- **Set task**
Output each of the following items word for word, with nothing changed.

- **Material to process**
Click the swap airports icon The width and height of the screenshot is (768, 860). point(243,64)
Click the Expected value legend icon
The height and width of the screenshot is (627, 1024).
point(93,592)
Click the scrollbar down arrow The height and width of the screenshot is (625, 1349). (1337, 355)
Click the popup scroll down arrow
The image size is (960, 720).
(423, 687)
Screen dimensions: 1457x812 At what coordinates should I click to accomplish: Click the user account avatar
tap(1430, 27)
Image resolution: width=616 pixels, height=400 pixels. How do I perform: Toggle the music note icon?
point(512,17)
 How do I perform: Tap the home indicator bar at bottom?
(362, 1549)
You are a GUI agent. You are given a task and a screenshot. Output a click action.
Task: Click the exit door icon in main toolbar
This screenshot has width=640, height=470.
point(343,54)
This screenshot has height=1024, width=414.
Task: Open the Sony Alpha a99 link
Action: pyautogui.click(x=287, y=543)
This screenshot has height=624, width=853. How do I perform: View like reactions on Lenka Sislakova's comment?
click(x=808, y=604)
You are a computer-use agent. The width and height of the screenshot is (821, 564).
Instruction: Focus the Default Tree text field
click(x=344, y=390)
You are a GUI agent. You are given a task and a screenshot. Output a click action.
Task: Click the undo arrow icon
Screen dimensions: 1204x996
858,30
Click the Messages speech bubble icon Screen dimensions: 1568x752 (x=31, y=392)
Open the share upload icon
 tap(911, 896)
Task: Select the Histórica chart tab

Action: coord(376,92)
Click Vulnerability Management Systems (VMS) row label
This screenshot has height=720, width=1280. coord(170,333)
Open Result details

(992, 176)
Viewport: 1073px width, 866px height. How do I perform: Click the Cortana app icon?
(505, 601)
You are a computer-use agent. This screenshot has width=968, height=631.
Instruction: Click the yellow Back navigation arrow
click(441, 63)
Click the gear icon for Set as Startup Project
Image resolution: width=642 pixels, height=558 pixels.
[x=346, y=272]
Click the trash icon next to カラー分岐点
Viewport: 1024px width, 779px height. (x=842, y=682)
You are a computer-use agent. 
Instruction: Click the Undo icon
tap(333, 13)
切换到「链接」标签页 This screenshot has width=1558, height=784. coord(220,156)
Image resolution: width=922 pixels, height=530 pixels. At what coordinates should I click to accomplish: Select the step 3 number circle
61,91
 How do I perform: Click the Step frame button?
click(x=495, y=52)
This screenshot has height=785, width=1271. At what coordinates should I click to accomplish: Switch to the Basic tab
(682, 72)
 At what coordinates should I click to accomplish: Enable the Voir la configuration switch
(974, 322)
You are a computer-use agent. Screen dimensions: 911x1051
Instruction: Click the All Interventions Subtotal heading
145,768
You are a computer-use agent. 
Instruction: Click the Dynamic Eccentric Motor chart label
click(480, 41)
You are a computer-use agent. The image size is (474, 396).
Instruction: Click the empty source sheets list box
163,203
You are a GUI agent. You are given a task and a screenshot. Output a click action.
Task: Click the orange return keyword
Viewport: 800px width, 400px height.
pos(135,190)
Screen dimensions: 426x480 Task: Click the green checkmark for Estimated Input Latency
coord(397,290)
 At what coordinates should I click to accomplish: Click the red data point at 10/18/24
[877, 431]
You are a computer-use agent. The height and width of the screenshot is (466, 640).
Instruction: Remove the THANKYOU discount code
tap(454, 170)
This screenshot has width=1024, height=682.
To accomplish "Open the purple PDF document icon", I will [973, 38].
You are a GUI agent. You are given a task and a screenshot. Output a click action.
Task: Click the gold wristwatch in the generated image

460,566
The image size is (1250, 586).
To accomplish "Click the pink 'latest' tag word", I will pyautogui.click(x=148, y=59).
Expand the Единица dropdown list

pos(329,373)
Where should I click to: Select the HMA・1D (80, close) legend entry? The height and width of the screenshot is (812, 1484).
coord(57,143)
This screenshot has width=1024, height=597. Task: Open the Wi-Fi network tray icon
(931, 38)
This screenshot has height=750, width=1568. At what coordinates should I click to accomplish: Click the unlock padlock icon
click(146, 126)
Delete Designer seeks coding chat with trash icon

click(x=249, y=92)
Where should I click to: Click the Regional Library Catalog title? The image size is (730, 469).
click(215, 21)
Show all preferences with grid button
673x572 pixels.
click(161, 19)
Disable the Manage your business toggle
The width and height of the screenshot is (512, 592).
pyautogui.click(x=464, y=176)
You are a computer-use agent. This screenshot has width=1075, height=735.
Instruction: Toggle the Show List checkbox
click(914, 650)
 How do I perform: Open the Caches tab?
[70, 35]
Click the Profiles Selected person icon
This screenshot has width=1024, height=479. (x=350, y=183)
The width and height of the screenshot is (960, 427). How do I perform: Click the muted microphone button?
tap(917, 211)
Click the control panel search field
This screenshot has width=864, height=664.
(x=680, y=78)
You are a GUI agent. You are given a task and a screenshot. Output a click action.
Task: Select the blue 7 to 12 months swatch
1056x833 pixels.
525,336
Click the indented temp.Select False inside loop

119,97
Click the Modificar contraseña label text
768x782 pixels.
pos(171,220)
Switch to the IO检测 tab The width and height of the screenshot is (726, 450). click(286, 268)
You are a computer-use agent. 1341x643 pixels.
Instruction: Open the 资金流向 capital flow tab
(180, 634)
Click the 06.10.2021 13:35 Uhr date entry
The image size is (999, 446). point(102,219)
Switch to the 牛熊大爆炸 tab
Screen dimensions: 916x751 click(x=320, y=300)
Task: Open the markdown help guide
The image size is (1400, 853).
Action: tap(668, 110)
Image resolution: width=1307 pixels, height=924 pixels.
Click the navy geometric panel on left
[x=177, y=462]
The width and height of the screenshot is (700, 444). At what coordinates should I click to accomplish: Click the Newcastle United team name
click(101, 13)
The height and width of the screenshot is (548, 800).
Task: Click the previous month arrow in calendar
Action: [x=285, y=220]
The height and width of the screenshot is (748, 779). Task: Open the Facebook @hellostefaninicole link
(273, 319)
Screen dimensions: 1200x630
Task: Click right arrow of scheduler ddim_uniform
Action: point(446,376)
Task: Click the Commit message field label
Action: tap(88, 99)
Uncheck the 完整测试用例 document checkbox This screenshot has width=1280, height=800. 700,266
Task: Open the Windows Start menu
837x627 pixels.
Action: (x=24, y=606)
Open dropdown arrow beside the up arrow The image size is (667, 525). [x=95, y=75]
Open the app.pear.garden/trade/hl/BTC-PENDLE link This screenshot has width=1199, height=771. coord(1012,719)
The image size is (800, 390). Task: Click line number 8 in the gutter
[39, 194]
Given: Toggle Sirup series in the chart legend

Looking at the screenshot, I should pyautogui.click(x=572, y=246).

- **Answer for the task**
Click the swap airports icon The width and height of the screenshot is (768, 860). point(243,64)
Click the Expected value legend icon
The height and width of the screenshot is (627, 1024).
point(93,592)
Click the scrollbar down arrow The height and width of the screenshot is (625, 1349). (1337, 355)
Click the popup scroll down arrow
The image size is (960, 720).
(423, 687)
Screen dimensions: 1457x812 At what coordinates should I click to accomplish: Click the user account avatar
tap(1430, 27)
Image resolution: width=616 pixels, height=400 pixels. How do I perform: Toggle the music note icon?
point(512,17)
 How do I perform: Tap the home indicator bar at bottom?
(362, 1549)
You are a GUI agent. You are given a task and a screenshot. Output a click action.
Task: Click the exit door icon in main toolbar
This screenshot has width=640, height=470.
point(343,54)
This screenshot has height=1024, width=414.
Task: Open the Sony Alpha a99 link
Action: pyautogui.click(x=287, y=543)
This screenshot has height=624, width=853. How do I perform: View like reactions on Lenka Sislakova's comment?
click(x=808, y=604)
You are a computer-use agent. The width and height of the screenshot is (821, 564).
Instruction: Focus the Default Tree text field
click(x=344, y=390)
You are a GUI agent. You are given a task and a screenshot. Output a click action.
Task: Click the undo arrow icon
Screen dimensions: 1204x996
858,30
Click the Messages speech bubble icon Screen dimensions: 1568x752 (x=31, y=392)
Open the share upload icon
 tap(911, 896)
Task: Select the Histórica chart tab

Action: coord(376,92)
Click Vulnerability Management Systems (VMS) row label
This screenshot has height=720, width=1280. coord(170,333)
Open Result details

(992, 176)
Viewport: 1073px width, 866px height. How do I perform: Click the Cortana app icon?
(505, 601)
You are a computer-use agent. This screenshot has width=968, height=631.
Instruction: Click the yellow Back navigation arrow
click(441, 63)
Click the gear icon for Set as Startup Project
Image resolution: width=642 pixels, height=558 pixels.
[x=346, y=272]
Click the trash icon next to カラー分岐点
Viewport: 1024px width, 779px height. (x=842, y=682)
You are a computer-use agent. 
Instruction: Click the Undo icon
tap(333, 13)
切换到「链接」标签页 This screenshot has width=1558, height=784. coord(220,156)
Image resolution: width=922 pixels, height=530 pixels. At what coordinates should I click to accomplish: Select the step 3 number circle
61,91
 How do I perform: Click the Step frame button?
click(x=495, y=52)
This screenshot has height=785, width=1271. At what coordinates should I click to accomplish: Switch to the Basic tab
(682, 72)
 At what coordinates should I click to accomplish: Enable the Voir la configuration switch
(974, 322)
You are a computer-use agent. Screen dimensions: 911x1051
Instruction: Click the All Interventions Subtotal heading
145,768
You are a computer-use agent. 
Instruction: Click the Dynamic Eccentric Motor chart label
click(480, 41)
You are a computer-use agent. The image size is (474, 396).
Instruction: Click the empty source sheets list box
163,203
You are a GUI agent. You are given a task and a screenshot. Output a click action.
Task: Click the orange return keyword
Viewport: 800px width, 400px height.
pos(135,190)
Screen dimensions: 426x480 Task: Click the green checkmark for Estimated Input Latency
coord(397,290)
 At what coordinates should I click to accomplish: Click the red data point at 10/18/24
[877, 431]
You are a computer-use agent. The height and width of the screenshot is (466, 640).
Instruction: Remove the THANKYOU discount code
tap(454, 170)
This screenshot has width=1024, height=682.
To accomplish "Open the purple PDF document icon", I will [973, 38].
You are a GUI agent. You are given a task and a screenshot. Output a click action.
Task: Click the gold wristwatch in the generated image

460,566
The image size is (1250, 586).
To accomplish "Click the pink 'latest' tag word", I will pyautogui.click(x=148, y=59).
Expand the Единица dropdown list

pos(329,373)
Where should I click to: Select the HMA・1D (80, close) legend entry? The height and width of the screenshot is (812, 1484).
coord(57,143)
This screenshot has width=1024, height=597. Task: Open the Wi-Fi network tray icon
(931, 38)
This screenshot has height=750, width=1568. At what coordinates should I click to accomplish: Click the unlock padlock icon
click(146, 126)
Delete Designer seeks coding chat with trash icon

click(x=249, y=92)
Where should I click to: Click the Regional Library Catalog title? The image size is (730, 469).
click(215, 21)
Show all preferences with grid button
673x572 pixels.
click(161, 19)
Disable the Manage your business toggle
The width and height of the screenshot is (512, 592).
pyautogui.click(x=464, y=176)
You are a computer-use agent. This screenshot has width=1075, height=735.
Instruction: Toggle the Show List checkbox
click(914, 650)
 How do I perform: Open the Caches tab?
[70, 35]
Click the Profiles Selected person icon
This screenshot has width=1024, height=479. (x=350, y=183)
The width and height of the screenshot is (960, 427). How do I perform: Click the muted microphone button?
tap(917, 211)
Click the control panel search field
This screenshot has width=864, height=664.
(x=680, y=78)
You are a GUI agent. You are given a task and a screenshot. Output a click action.
Task: Select the blue 7 to 12 months swatch
1056x833 pixels.
525,336
Click the indented temp.Select False inside loop

119,97
Click the Modificar contraseña label text
768x782 pixels.
pos(171,220)
Switch to the IO检测 tab The width and height of the screenshot is (726, 450). click(286, 268)
You are a computer-use agent. 1341x643 pixels.
Instruction: Open the 资金流向 capital flow tab
(180, 634)
Click the 06.10.2021 13:35 Uhr date entry
The image size is (999, 446). point(102,219)
Switch to the 牛熊大爆炸 tab
Screen dimensions: 916x751 click(x=320, y=300)
Task: Open the markdown help guide
The image size is (1400, 853).
Action: tap(668, 110)
Image resolution: width=1307 pixels, height=924 pixels.
Click the navy geometric panel on left
[x=177, y=462]
The width and height of the screenshot is (700, 444). At what coordinates should I click to accomplish: Click the Newcastle United team name
click(101, 13)
The height and width of the screenshot is (548, 800).
Task: Click the previous month arrow in calendar
Action: [x=285, y=220]
The height and width of the screenshot is (748, 779). Task: Open the Facebook @hellostefaninicole link
(273, 319)
Screen dimensions: 1200x630
Task: Click right arrow of scheduler ddim_uniform
Action: point(446,376)
Task: Click the Commit message field label
Action: tap(88, 99)
Uncheck the 完整测试用例 document checkbox This screenshot has width=1280, height=800. 700,266
Task: Open the Windows Start menu
837x627 pixels.
Action: (x=24, y=606)
Open dropdown arrow beside the up arrow The image size is (667, 525). [x=95, y=75]
Open the app.pear.garden/trade/hl/BTC-PENDLE link This screenshot has width=1199, height=771. coord(1012,719)
The image size is (800, 390). Task: Click line number 8 in the gutter
[39, 194]
Given: Toggle Sirup series in the chart legend

Looking at the screenshot, I should pyautogui.click(x=572, y=246).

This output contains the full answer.